Author:Felix Ringel (Durham University)
Paper short abstract:
This paper analyses three youth projects, in which older inhabitants of Germany’s fastest shrinking city try to stop their children’s outmigration by imposing a sense of hope upon them. Since the organisers’ hope in the project’s efficacy is usually disappointed, what does the failure of their affective strategies elicit about “hope” more generally?
Paper long abstract:
My field-site Hoyerswerda, Germany's fastest shrinking city, is in the eyes of many a city with "no future". Since German reunification, this former socialist model city has lost more than half of its population. Especially the young and well-educated continue to leave the city in search for jobs in more prosperous Western Germany. In turn, their leaving is rendered problematic by members of older generations, who are most existentially affected by subsequent social, economic and demographic changes. This paper explores some of the ways in which these older Hoyerswerdians try to stop their children's outmigration. It focuses on three youth projects in particular: "Youth has Visions", "The Future Laboratory" and a literary project. All of them try to impose a sense of hope upon the young participants. In my analysis I, first, extrapolate their embeddedness in local politics, which requires a thorough description of their broader ethnographic context.
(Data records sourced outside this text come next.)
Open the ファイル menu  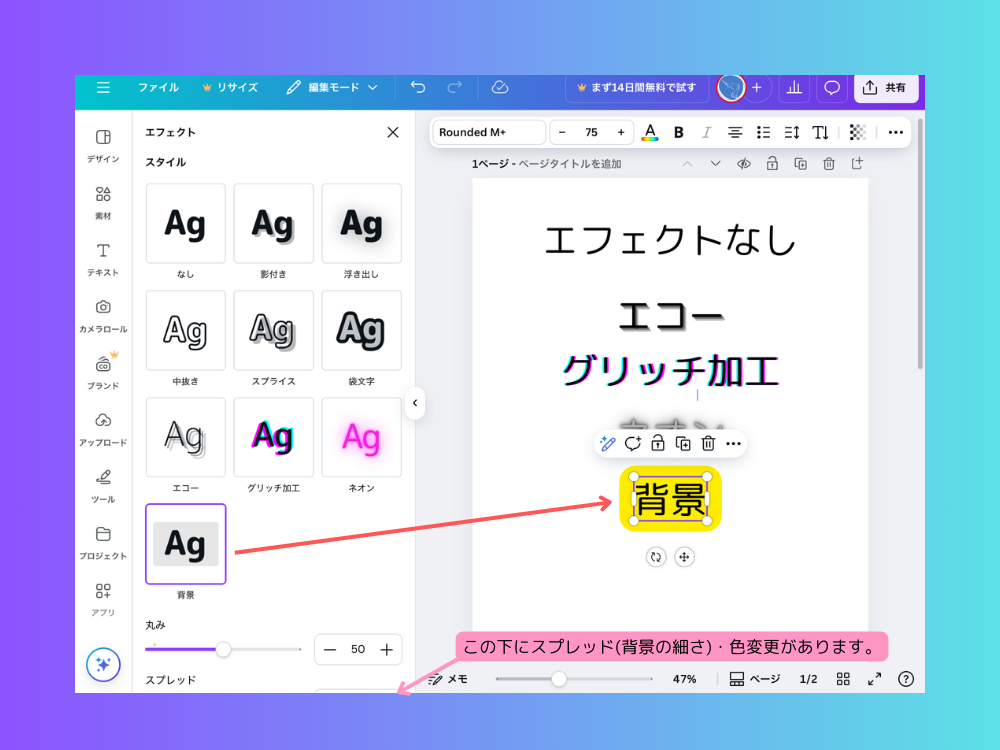tap(158, 88)
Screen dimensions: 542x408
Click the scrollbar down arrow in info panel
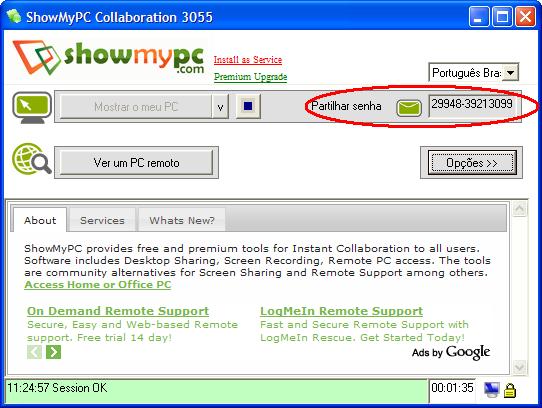click(519, 367)
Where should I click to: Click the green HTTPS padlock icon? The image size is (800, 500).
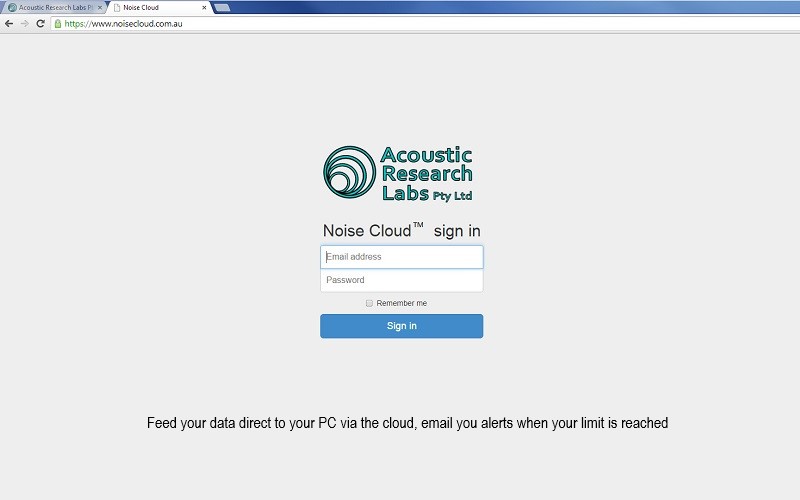point(58,23)
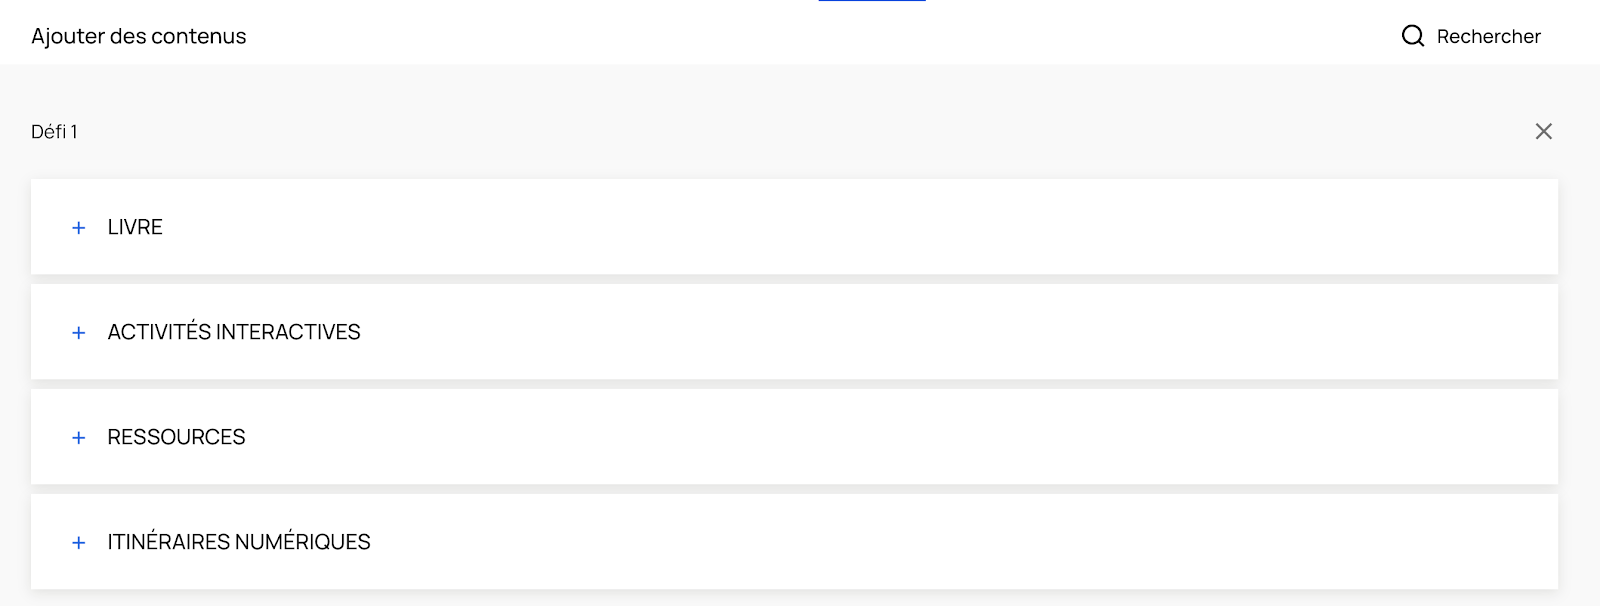Click the plus icon beside ACTIVITÉS INTERACTIVES
Image resolution: width=1600 pixels, height=606 pixels.
click(79, 333)
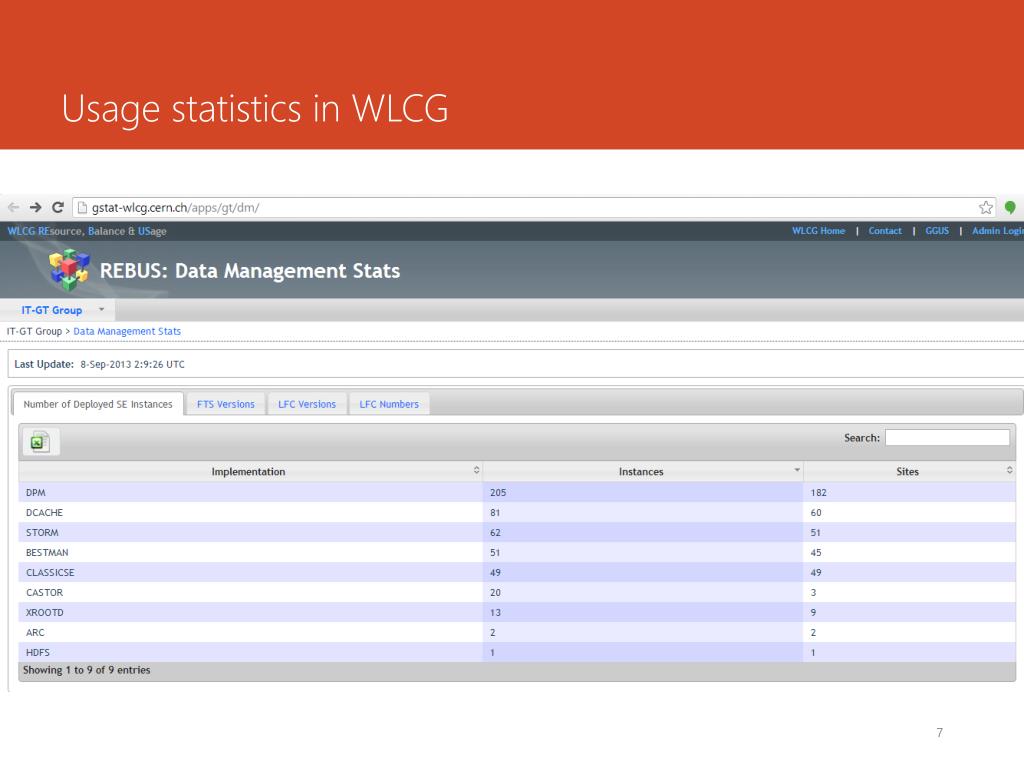Click the green extension icon
The height and width of the screenshot is (768, 1024).
click(1010, 208)
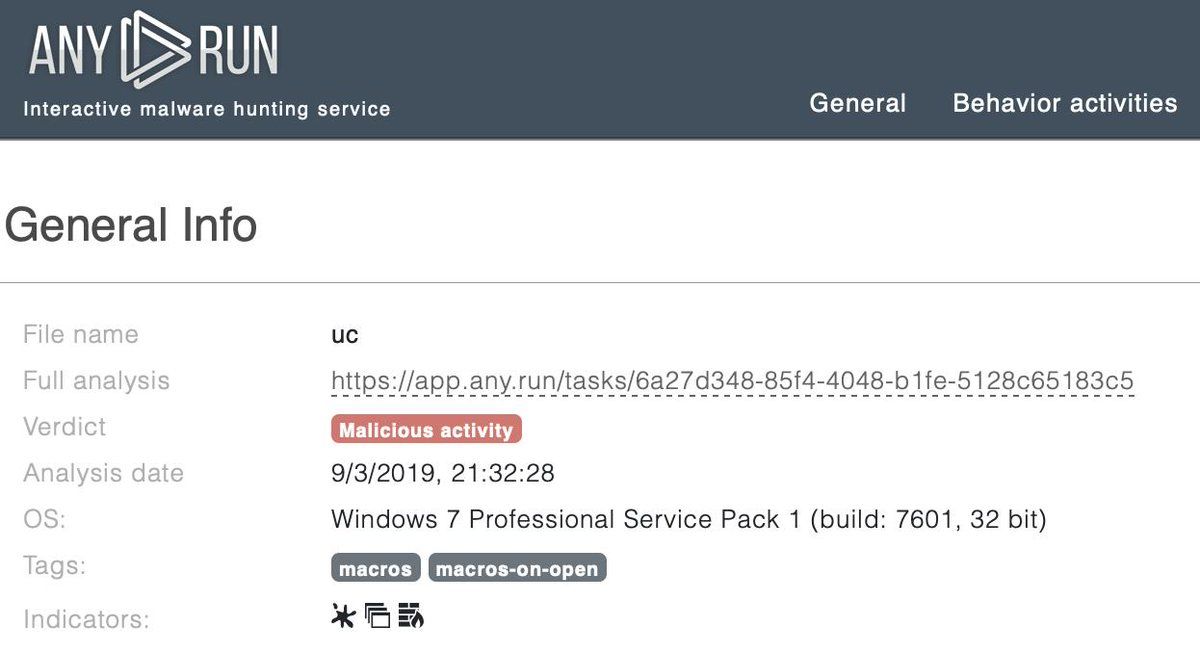Click the overlapping windows indicator icon
The image size is (1200, 653).
(x=377, y=617)
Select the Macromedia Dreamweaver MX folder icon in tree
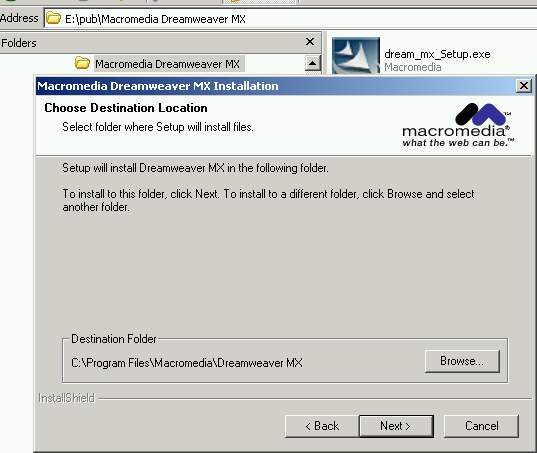Image resolution: width=537 pixels, height=453 pixels. point(82,63)

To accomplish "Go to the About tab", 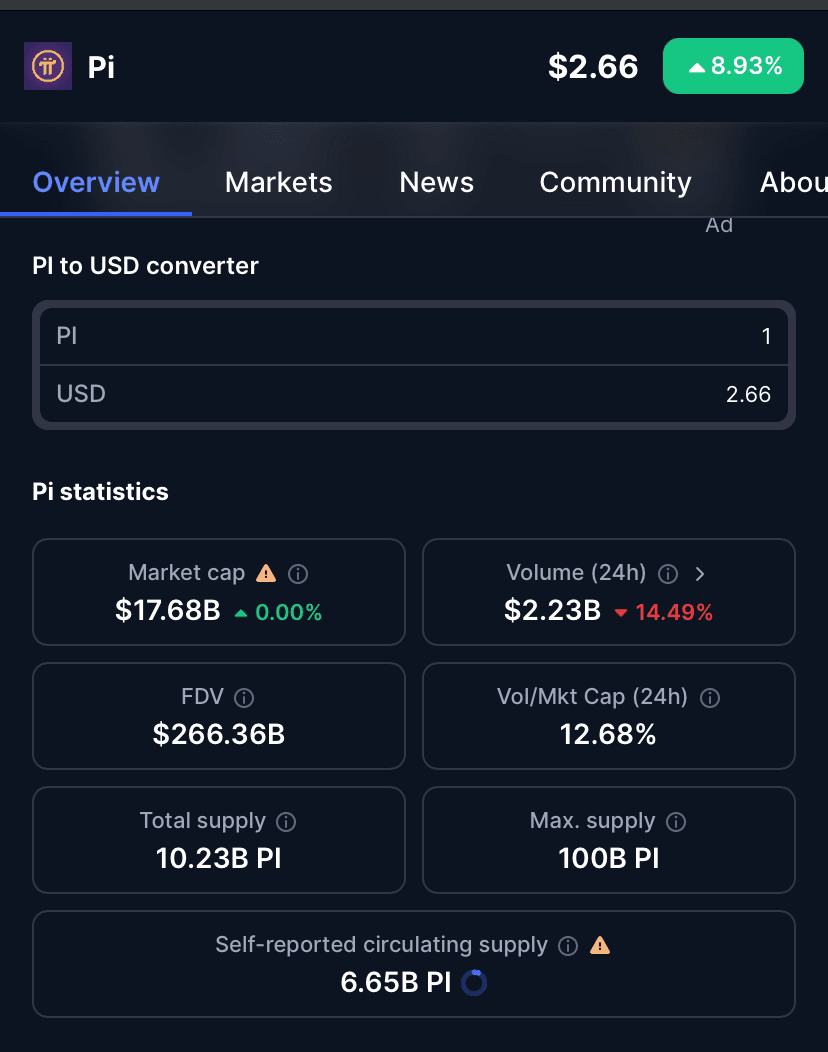I will [x=793, y=182].
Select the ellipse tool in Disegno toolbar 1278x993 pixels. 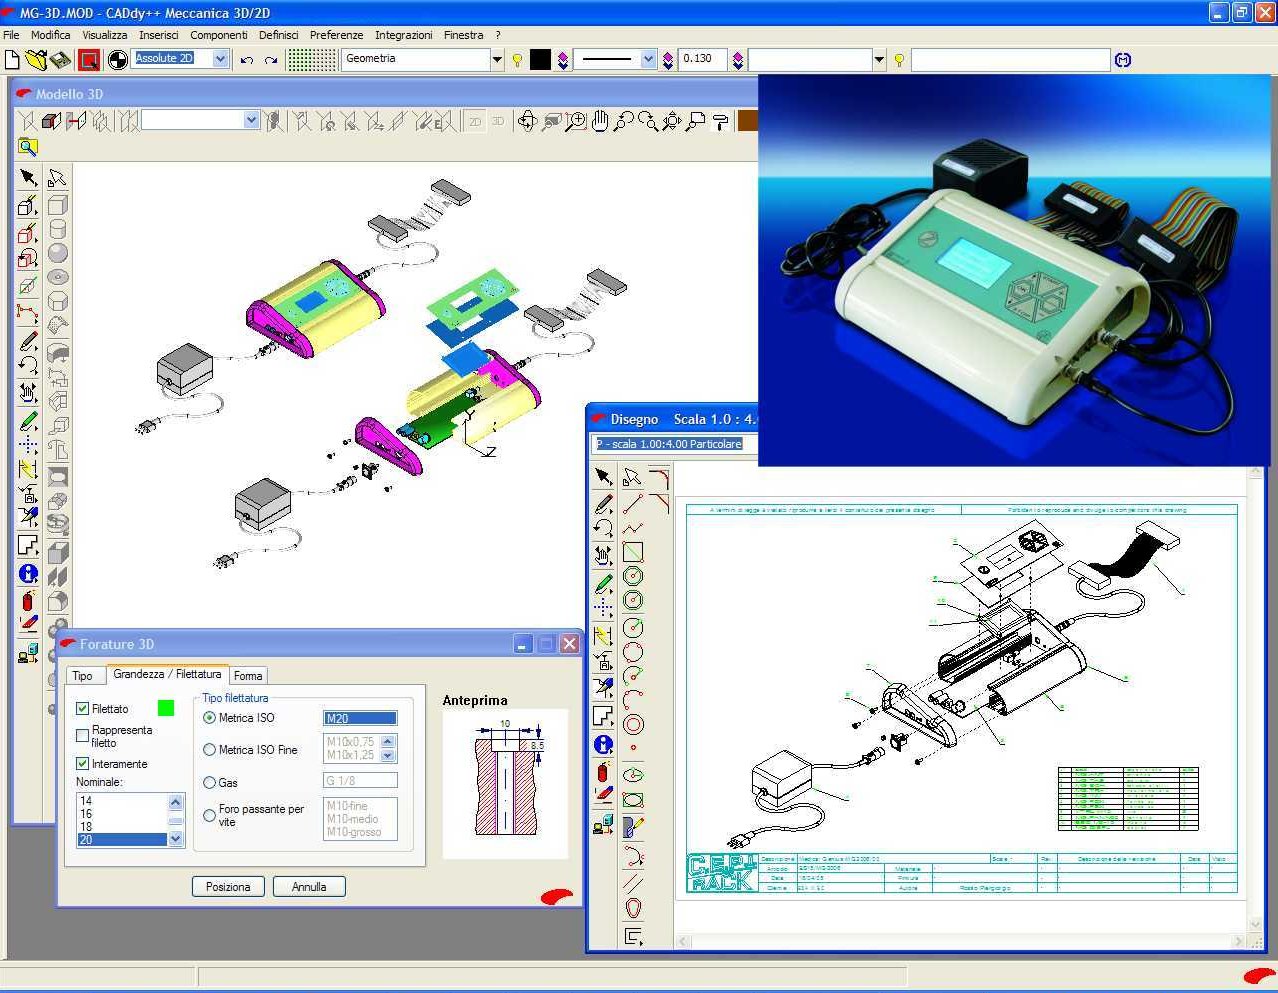click(x=632, y=800)
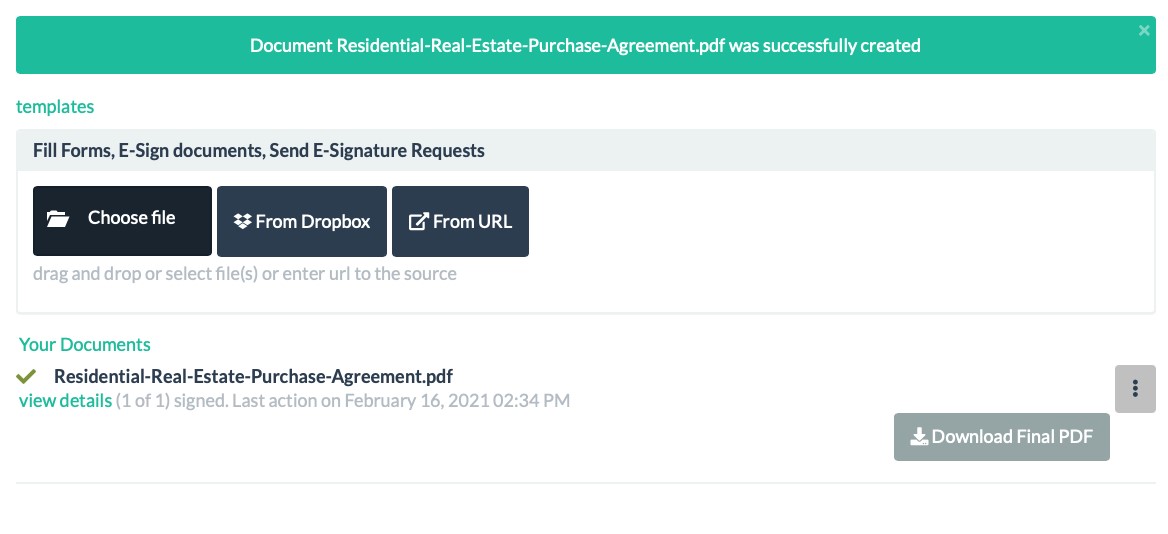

Second, I analyse these practices' deployments of affective pedagogies, which often uncannily resemble strategies of marketing and advertisement professionals. Third, I scrutinize their actual efficacy. Since the organisers' hope (i.e. that, once bestowed with the right knowledge about and affective relations to their local future chances, young Hoyerswerdians will decide to stay) is usually disappointed, what does the failure of such affective strategies elicit about hope and its role in human life, practice and experience more generally? These three aspects also respond to concerns about how to methodologically approach the social production and dissemination of affect, hope and senses of the future.